7月24日(日)に奉納を終え、そのまま住吉大社に祭られていた鯨山車(くじらだし)。この日、神輿の行列とともに住吉大社を出発し、堺宿院頓宮へ渡御します。
堺駅1時45分。さあ、鯨山車を追跡しますよ~。電チャリを飛ばして、いざ住吉大社へ~。行列が住吉大社を出発するのは2時30分。急げーーー!
2時すぎに住吉大社前に到着。
阪堺線「住吉鳥居前」の電停付近は、観客で溢れかえっています。
行列はこの電車道を通ります。住吉大社への入場が禁止されているため、観客のみなさんは自分なりのベストポジションを確保しようと懸命です。
チン電の乗務員さんたち、少し困惑気味?
そして予定の時刻。
行列の第一陣が鳥居をくぐって出てきました。
2011年は「住吉大社鎮座1800年」という記念の年。神輿渡御の行列は、過去最大の1000人。堺市側から「鯨山車」と「鉄砲隊」が加わり、スペシャル度もアップしています。

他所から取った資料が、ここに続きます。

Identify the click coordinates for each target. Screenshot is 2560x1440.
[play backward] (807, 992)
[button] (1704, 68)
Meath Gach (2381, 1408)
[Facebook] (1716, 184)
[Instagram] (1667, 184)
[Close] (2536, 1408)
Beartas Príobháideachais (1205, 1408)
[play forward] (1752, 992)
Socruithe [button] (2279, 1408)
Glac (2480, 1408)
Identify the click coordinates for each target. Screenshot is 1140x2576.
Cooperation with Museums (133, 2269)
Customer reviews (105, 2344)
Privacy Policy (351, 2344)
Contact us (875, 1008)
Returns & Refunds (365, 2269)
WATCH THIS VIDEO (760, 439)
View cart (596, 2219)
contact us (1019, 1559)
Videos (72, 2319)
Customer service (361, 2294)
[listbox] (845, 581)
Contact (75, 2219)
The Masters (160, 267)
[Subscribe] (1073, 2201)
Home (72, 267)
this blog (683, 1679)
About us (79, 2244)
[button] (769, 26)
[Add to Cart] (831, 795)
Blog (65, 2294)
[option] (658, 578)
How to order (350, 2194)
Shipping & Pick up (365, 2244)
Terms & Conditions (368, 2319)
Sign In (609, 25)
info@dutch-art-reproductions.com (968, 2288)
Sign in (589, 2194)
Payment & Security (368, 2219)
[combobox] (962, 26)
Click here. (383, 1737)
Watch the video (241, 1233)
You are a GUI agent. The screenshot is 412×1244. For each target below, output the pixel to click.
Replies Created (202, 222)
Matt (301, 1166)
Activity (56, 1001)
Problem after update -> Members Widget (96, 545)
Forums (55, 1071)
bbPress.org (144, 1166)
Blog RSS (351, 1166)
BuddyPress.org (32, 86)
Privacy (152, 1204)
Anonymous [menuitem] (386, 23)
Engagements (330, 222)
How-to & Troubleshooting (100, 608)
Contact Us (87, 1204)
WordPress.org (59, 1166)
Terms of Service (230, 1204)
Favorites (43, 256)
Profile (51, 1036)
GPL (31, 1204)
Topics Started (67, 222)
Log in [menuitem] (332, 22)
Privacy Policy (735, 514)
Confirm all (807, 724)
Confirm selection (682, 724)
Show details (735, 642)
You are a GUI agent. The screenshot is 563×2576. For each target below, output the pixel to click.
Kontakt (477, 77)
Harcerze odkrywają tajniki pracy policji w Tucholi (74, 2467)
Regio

馬に乗っていらっしゃるのは住吉大社の宮司。その後ろに「堺火縄銃」の提灯が見えます。
待ってました!堺火縄銃保存会のみなさんです。
堺の鉄砲隊を見るのは、昨秋の堺まつり以来です。白昼堂々と鉄砲を担いで電車道を歩いていますが、お祭りゆえ職質の心配はありませぬ~。
お神輿やらお姫さまやらお馬やら・・・。まるで絵巻物の世界。
「どんどんどん、ぴーひゃらり~」「べーら、べーら」。
笛・太鼓のにぎやかな音、威勢のいい神輿の掛け声が、あたりに響きます。
華やかな行列は次々と鳥居をくぐり、電車道を南下。ゆっくりゆっくり進みます。
「紀州街道」は大阪と和歌山を南北に結ぶ道。住吉大社から堺に通じる道でもあります。住吉大社の前を通る浜辺の街道は電車道に姿を変えましたが、お祭りの巡行は今もこのように残っているのです。1800年の奇跡、ですね。
あ、黒い物体。鯨山車です!一週間ご無沙汰しておりました~。お元気そうでなにより。
鯨まつりの旗に先導されています。
あれれ?鯨さんが前半分と後ろ半分に分かれて行進しています!
ずっとまっぷたつのままなのかと心配していたところ・・・
連結・・・完了。
あーよかった。
電車道から逸れて、ここは住之江区安立(あんりゅう)町。歴史を感じさせる町家や蔵、神社などが点在し、街道沿いらしい趣のある風景をつくっています。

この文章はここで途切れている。